完全なページをダウンロードせずにHTTPステータスを判断する方法は？

Question

Ubuntuを使用しているWebサイトのHTTPステータスを知りたい。その目的でcurlおよびwgetコマンドを使用しました。しかし、問題は、これらのコマンドが完全なWebサイトページをダウンロードし、ヘッダーを検索して画面に表示することです。例えば：

$ curl -I trafficinviter.com HTTP/1.1 200 OK Date: Mon, 02 Jan 2017 14:13:14 GMT Server: Apache X-Pingback: http://trafficinviter.com/xmlrpc.php Link: <http://trafficinviter.com/>; rel=shortlink Set-Cookie: wpfront-notification-bar-landingpage=1 Content-Type: text/html; charset=UTF-8

同じことがWgetcommandでも発生します。この場合、ページ全体がダウンロードされ、帯域幅を不必要に消費します。

私が探しているのは、帯域幅の消費を節約できるように、実際にページをダウンロードせずにHTTPステータスコードを取得する方法です。 curlを使用しようとしましたが、ステータスコードを取得するために完全なページをダウンロードするのか、システムにヘッダーのみをダウンロードするのかはわかりません。

AlexP · Accepted Answer

curl -Iは、HTTPヘッダーをonlyフェッチします。ページ全体をダウンロードするわけではありません。 man curl から：

-I, --head (HTTP/FTP/FILE) Fetch the HTTP-header only! HTTP-servers feature the command HEAD which this uses to get nothing but the header of a document. When used on an FTP or FILE file, curl displays the file size and last modification time only.

別のオプションは、lynxをインストールし、lynx -head -dumpを使用することです。

HEADリクエストはHTTP 1.1プロトコルで指定されています（ RFC 2616 ）：

9.4 HEAD The HEAD method is identical to GET except that the server MUST NOT return a message-body in the response.
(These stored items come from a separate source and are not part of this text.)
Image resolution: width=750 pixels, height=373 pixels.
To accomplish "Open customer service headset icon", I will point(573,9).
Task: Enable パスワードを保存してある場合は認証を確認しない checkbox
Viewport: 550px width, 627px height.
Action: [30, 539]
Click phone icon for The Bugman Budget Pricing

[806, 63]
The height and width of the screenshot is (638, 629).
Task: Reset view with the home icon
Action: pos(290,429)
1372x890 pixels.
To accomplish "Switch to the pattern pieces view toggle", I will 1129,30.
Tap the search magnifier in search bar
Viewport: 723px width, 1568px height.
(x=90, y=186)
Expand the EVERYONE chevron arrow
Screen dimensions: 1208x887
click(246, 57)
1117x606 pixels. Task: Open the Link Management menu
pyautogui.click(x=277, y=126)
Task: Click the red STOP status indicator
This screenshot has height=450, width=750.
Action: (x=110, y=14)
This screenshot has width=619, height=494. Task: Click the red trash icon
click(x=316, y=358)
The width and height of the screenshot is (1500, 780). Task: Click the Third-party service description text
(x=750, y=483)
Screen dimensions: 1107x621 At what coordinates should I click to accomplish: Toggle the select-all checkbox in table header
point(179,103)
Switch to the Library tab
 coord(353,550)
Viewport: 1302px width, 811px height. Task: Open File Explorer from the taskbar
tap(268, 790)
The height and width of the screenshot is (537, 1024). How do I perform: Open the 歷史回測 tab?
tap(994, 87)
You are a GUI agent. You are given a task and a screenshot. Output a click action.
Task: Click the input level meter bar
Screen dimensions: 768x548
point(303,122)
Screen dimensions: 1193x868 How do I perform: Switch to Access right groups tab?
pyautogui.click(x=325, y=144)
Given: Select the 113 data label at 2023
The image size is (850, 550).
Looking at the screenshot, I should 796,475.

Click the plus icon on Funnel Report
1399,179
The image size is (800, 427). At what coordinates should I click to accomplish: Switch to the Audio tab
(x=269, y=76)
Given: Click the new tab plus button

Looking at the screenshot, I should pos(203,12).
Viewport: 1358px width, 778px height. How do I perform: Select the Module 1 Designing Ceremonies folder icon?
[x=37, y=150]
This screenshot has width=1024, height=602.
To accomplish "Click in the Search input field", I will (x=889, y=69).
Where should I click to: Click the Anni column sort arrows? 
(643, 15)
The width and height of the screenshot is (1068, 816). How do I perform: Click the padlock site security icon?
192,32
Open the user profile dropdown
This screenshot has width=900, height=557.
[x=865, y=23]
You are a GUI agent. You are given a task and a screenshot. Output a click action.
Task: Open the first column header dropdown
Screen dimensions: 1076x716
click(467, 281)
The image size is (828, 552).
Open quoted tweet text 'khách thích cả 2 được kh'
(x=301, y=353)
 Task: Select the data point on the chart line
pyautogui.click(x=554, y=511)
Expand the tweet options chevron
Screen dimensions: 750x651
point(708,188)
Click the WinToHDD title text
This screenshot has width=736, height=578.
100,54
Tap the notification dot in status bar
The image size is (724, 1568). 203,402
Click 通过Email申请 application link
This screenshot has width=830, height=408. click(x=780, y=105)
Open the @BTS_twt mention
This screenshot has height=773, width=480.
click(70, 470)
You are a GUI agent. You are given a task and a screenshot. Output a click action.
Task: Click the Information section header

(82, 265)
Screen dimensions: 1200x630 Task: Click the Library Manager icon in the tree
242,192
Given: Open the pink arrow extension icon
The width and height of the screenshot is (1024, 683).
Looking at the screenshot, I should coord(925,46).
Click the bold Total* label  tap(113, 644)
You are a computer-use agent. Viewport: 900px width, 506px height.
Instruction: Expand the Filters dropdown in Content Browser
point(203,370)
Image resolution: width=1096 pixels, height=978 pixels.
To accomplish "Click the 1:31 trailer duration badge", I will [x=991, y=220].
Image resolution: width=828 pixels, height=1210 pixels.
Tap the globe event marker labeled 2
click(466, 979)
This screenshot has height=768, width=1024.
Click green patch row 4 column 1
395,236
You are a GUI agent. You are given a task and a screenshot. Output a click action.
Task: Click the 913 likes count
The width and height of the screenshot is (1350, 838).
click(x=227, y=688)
The metainformation contained in the HTTP headers in response to a HEAD request SHOULD be identical to the information sent in response to a GET request. This method can be used for obtaining metainformation about the entity implied by the request without transferring the entity-body itself. This method is often used for testing hypertext links for validity, accessibility, and recent modification.

muru · Answer

wgetを使用すると、 --spiderオプションを使用する必要があります curlのようなHEADリクエストを送信します。

$ wget -S --spider https://google.com Spider mode enabled. Check if remote file exists. --2017-01-03 00:08:38-- https://google.com/ Resolving google.com (google.com)... 216.58.197.174 Connecting to google.com (google.com)|216.58.197.174|:443... connected. HTTP request sent, awaiting response... HTTP/1.1 302 Found Cache-Control: private Content-Type: text/html; charset=UTF-8 Location: https://www.google.co.jp/?gfe_rd=cr&ei=... Content-Length: 262 Date: Mon, 02 Jan 2017 15:08:38 GMT Alt-Svc: quic=":443"; ma=2592000; v="35,34" Location: https://www.google.co.jp/?gfe_rd=cr&ei=... [following] Spider mode enabled. Check if remote file exists. --2017-01-03 00:08:38-- https://www.google.co.jp/?gfe_rd=cr&ei=... Resolving www.google.co.jp (www.google.co.jp)... 210.139.253.109, 210.139.253.93, 210.139.253.123, ... Connecting to www.google.co.jp (www.google.co.jp)|210.139.253.109|:443... connected. HTTP request sent, awaiting response... HTTP/1.1 200 OK Date: Mon, 02 Jan 2017 15:08:38 GMT Expires: -1 Cache-Control: private, max-age=0 Content-Type: text/html; charset=Shift_JIS P3P: CP="This is not a P3P policy! See https://www.google.com/support/accounts/answer/151657?hl=en for more info." Server: gws X-XSS-Protection: 1; mode=block X-Frame-Options: SAMEORIGIN Set-Cookie: NID=...; expires=Tue, 04-Jul-2017 15:08:38 GMT; path=/; domain=.google.co.jp; HttpOnly Alt-Svc: quic=":443"; ma=2592000; v="35,34" Transfer-Encoding: chunked Accept-Ranges: none Vary: Accept-Encoding Length: unspecified [text/html] Remote file exists and could contain further links, but recursion is disabled -- not retrieving.